22. Under the circumstances, the learned Trial Judge, in my view, has rightly held that the plaintiff has failed to show prima facie possession of the
suit property and that the plaintiff has failed to show prima facie case to go for trial. The plaintiff has filed the documents relating to permission to
obtain electricity for the suit premises for his business and some other papers-showing transactions from the suit property and, in my view, these
materials and the other papers relating to transaction from the suit property shall be considered at the time of trial of the suit and so far as taking
electric line to the suit premises, I find that these papers are subsequent to the purchase of the suit property on January 6, 2011. This being the
position, in my view, the learned Trial Judge has rightly held that the plaintiff has failed to show the prima facie case in support of his tenancy right.
But, the Appellate Court has failed to appreciate this fact. If the injunction as prayed for is granted and rightful owner is debarred from taking steps
for making construction over the said suit property and if it succeeds in the suit ultimately, in the meantime there may be increase of the price of
building materials to a considerable figure as is happening now everyday. Question is who is (sic to) compensate such loss owing to price hike. So,
in overall consideration, the balance of inconvenience will be in favour of the defendant/petitioner herein, if injunction is granted. Therefore, the
balance of convenience in granting injunction is not, at all, in favour of the plaintiff but non-granting of injunction will be convenience for the
defendant. Since the land had been purchased in a good locality on the G.T. Road for the purpose of construction of a school, certainly, if the
order of status quo as granted by the learned 1st Appellate Court is maintained, it is the defendant/petitioner herein who is to suffer irreparable loss
and not the plaintiff who has produced some documents which are yet to be proved at the appropriate stage of trial. Therefore, if the injunction as
prayed for is withheld, the plaintiff will not suffer any irreparable loss, but, if injunction is granted it is the petitioner who is to suffer irreparable loss.
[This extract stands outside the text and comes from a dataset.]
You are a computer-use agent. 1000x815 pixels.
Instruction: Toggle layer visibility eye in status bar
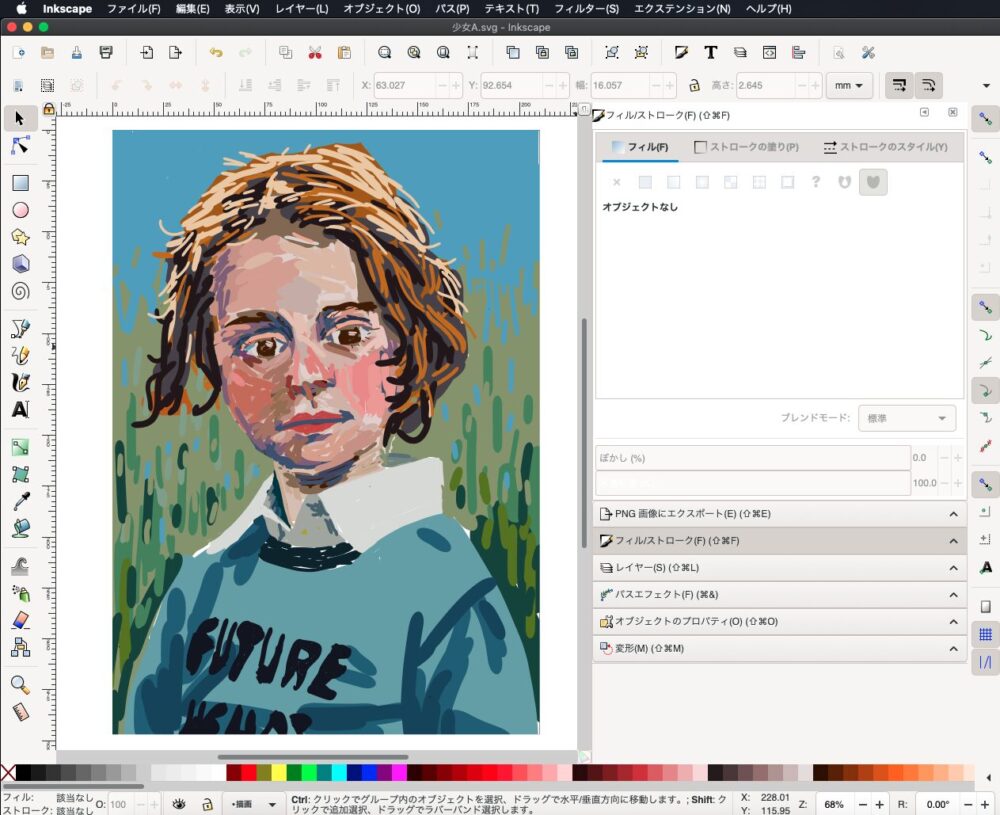click(x=179, y=804)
23. Therefore, even relying on the decisions referred to by Mr. Roychowdhury, in consideration of the above facts and circumstances, I am of the
opinion that the findings of the learned 1st Appellate Court cannot be sustained and that the order of the learned Trial Judge on injunction matter
should be sustained.
24. Accordingly, the application is allowed. The impugned order is hereby set aside.
The application for temporary injunction filed by the plaintiff/appellant/opposite party herein stands dismissed.
Considering the circumstances, there will be no order as to costs.
It is clarified that the above findings are for the purpose of the disposal of the application only and the learned Trial Judge, while dealing with the
suit, shall not be swayed away by my findings.
Urgent xerox certified copy of this order, if applied for, be supplied to the learned Advocates for the parties on their usual undertaking.